In other words, the painful acts of marginalization of other Eritreans planted new danger in the society. Proclamation after proclamation came with wrong solutions to Eritrea’s problems and needs. For instance, the proclamation on the dispossession of land to the people had more severe consequences on the Moslem population; this very proclamation was described by outside observers in the mid-1990’s as a “recipe for civil war” in Eritrea although very few, if any, of our presently vocal elite commented about it. Land was grabbed from peasants and pastoralists and given to close supporters of the regime. This act, which left no ground for breeding livestock, pauperized an already wretched segment of the people. The regime’s policy on languages of instruction led to the closure of schools in many parts of the western lowlands; some families who wanted to educate their kids properly in a language other than the local vernaculars had to look for ‘another home’ outside home. Cultural practices and long revered traditions of the people, mainly of the Moslems, were openly violated and respect of the family degraded. All these acts alienating a particular segment of the population were fertilizers for the polarization that I feel is now dangerously hanging over our heads. The top sinner, or the first degree criminal, is of course Isayas Afeworki although his cohorts and supporters cannot be absolved of this crime of deepening mistrust among Christian and Moslem Eritreans.

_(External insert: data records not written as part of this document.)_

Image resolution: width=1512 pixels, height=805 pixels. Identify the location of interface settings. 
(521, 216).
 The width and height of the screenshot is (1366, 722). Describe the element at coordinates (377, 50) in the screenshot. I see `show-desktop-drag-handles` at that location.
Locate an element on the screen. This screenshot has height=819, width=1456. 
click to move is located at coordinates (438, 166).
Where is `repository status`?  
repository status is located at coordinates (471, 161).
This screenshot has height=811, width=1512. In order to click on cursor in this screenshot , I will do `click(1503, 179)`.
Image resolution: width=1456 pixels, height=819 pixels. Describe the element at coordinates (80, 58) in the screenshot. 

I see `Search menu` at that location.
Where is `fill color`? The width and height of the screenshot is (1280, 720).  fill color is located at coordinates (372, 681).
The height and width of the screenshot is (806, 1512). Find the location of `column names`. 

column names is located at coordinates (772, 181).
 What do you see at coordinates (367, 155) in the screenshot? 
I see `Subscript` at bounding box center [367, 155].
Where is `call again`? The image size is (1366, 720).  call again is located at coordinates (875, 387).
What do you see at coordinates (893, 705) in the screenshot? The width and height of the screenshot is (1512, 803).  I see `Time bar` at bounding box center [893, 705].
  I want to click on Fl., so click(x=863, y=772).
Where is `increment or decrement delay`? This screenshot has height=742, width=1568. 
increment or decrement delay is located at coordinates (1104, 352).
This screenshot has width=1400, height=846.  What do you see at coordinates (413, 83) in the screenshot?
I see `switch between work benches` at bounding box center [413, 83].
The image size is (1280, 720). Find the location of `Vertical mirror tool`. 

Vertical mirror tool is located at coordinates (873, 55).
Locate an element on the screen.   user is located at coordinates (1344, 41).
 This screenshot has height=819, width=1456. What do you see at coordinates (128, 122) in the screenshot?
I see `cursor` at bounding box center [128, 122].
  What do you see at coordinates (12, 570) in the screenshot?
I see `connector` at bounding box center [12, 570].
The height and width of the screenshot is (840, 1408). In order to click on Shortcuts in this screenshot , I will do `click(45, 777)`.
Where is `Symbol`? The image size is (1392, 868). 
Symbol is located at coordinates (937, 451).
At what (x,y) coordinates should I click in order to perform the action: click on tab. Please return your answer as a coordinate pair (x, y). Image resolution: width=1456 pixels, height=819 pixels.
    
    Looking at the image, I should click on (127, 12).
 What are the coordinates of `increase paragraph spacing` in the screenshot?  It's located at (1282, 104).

The dangerous trend of polarization in the Eritrean society by “Christian” Isayas had been blunted through the years thanks to the commitment and perseverance of fighters who stuck to the all-embracing Jebha culture of defending the unity in diversity of the people above everything else. In particular, Eritreans from the highlands continually played their share to avert polarization. These were the fighters I called ‘Tessema Asberoms’ (see Awate.com of March and April 2001) for having remained “on the vanguard of the struggle against [Isayas Afeworki’s gospel of] chauvinism and ethno-sectarian polarization in Eritrean politics, past and present.” I added: “They are the thousands of Tessema Asberoms who continued to defy the politics of hate, contempt, division and exclusion and helped to save Eritrea from the worst that could have befallen it because of those evil teachings. It was those tens of thousands of our Tessemas in all the Eritrean political organizations that staved off, or at least softened, social polarization in our days. These living Tessema Asberoms are Eritrea's unrecognized, unsung heroes, my heroes.” (I was impersonating the ELF fighters to Tessema Asberom of Maareba who, according to a story told to me by the late Aboy Gherezghiher Tessema of the ELF, that Ras Tessema Asberom used to respond to his Andnet detractors as follows when he was charged of betraying ‘Christianity’: ‘No one will stop me from allying with brother compatriots on national matters; I can even put the Turban on my head if I am told that will be the only way Eritrea could become independent’”).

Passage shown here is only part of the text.